(DATA TO EXAMINE begins)

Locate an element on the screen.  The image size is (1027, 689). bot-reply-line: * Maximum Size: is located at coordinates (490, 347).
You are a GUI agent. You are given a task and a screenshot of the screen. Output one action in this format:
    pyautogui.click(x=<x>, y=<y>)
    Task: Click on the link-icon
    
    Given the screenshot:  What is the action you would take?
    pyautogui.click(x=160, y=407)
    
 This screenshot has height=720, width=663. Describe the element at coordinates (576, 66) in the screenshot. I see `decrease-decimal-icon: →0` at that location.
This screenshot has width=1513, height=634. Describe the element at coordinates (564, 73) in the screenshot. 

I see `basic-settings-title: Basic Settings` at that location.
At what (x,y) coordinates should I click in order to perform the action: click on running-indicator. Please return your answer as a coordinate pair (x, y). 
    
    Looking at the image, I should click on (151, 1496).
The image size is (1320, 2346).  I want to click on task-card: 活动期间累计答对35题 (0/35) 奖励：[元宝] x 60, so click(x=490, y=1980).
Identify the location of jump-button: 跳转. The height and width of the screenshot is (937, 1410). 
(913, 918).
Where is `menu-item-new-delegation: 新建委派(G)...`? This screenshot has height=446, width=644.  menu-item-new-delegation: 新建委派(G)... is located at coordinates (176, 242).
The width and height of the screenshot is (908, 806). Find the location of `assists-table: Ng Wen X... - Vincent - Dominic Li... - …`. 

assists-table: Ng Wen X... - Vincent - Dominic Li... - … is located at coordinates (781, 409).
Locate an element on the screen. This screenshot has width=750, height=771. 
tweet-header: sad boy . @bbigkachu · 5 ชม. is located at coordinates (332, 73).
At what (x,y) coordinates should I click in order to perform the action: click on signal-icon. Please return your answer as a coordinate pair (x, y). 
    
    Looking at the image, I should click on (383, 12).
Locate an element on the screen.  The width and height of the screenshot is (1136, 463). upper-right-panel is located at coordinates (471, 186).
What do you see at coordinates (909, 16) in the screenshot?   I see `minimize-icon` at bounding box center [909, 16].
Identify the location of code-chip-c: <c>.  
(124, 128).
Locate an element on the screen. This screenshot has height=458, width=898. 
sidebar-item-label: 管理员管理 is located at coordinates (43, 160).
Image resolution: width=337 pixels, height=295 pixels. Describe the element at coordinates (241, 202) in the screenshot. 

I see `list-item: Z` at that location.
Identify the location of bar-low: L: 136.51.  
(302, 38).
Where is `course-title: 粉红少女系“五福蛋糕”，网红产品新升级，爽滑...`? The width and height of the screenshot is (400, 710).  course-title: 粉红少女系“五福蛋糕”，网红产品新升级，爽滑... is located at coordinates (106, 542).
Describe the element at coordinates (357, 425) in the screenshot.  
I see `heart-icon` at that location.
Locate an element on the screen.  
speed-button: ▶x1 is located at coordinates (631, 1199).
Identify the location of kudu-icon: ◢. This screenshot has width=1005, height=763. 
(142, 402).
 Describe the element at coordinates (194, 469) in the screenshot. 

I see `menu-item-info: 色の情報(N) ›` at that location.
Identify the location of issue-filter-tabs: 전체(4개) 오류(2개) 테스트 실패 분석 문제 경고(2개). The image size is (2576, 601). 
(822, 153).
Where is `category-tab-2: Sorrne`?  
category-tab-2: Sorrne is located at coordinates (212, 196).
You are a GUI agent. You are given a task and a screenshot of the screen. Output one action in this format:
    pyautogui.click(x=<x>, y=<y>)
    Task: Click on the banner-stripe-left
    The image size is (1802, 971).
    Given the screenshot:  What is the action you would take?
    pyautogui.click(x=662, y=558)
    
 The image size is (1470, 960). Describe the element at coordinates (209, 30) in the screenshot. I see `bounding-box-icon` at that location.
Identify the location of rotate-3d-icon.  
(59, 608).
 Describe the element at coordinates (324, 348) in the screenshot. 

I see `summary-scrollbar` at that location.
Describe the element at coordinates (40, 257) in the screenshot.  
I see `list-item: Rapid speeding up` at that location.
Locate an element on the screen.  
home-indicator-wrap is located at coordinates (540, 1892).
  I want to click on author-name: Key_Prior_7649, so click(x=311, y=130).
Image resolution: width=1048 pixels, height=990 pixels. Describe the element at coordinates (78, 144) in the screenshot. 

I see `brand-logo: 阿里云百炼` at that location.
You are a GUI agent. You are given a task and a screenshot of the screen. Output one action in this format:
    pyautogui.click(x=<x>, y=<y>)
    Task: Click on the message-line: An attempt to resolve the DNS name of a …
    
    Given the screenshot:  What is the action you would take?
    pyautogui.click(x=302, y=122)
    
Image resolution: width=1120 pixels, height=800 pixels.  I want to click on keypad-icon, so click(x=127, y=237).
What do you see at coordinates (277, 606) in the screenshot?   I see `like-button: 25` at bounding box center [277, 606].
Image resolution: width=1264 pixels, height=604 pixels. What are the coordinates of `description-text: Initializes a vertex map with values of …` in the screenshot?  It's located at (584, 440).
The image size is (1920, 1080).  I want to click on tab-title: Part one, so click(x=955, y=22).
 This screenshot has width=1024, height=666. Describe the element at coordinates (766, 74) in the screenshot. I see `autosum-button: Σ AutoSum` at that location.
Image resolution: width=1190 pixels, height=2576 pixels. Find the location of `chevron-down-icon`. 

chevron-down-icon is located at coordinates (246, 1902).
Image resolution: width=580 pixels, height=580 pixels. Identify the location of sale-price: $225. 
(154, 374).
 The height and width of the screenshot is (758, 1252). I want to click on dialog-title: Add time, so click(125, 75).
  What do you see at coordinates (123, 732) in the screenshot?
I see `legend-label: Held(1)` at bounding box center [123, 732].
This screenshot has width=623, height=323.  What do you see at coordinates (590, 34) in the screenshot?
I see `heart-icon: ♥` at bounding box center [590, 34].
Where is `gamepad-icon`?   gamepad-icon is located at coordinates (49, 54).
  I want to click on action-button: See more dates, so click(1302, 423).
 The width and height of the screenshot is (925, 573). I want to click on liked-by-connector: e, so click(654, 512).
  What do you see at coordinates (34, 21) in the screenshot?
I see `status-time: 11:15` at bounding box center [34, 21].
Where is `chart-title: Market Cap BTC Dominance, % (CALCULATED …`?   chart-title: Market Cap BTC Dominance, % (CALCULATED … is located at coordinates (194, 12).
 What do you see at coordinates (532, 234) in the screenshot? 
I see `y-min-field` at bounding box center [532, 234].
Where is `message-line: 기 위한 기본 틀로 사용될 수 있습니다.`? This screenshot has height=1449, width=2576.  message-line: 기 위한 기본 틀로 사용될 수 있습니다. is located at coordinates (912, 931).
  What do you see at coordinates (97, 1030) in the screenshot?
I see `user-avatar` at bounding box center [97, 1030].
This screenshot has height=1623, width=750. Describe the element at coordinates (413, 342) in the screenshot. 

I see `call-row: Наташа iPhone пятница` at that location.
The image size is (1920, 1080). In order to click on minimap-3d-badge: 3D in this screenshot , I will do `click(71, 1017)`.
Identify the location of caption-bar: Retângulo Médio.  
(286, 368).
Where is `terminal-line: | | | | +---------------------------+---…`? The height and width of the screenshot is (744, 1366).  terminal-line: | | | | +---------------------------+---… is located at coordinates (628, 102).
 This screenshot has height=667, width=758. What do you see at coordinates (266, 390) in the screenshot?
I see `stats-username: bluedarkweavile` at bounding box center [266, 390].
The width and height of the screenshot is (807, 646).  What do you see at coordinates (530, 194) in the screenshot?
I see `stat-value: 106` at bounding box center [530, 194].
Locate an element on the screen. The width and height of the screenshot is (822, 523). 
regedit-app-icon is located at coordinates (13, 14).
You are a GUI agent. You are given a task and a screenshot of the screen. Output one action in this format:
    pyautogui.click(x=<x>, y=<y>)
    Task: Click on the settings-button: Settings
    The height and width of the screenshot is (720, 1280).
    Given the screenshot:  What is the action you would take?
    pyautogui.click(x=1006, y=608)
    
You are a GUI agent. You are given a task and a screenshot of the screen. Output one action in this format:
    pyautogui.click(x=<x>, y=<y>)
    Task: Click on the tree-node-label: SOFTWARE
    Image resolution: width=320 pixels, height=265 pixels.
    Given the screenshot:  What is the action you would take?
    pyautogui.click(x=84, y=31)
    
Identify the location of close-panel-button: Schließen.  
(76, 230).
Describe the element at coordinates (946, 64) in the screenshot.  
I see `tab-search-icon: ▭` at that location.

(DATA TO EXAMINE ends)

__REQUIREMENT__
Copy out the lines from the one with "coordinates (194, 12)." to the one with "center [532, 234].", putting "image" in place of "screenshot" and keeping everything else the same.

__WRITTEN RESPONSE__
Where is `chart-title: Market Cap BTC Dominance, % (CALCULATED …`?   chart-title: Market Cap BTC Dominance, % (CALCULATED … is located at coordinates (194, 12).
 What do you see at coordinates (532, 234) in the image? 
I see `y-min-field` at bounding box center [532, 234].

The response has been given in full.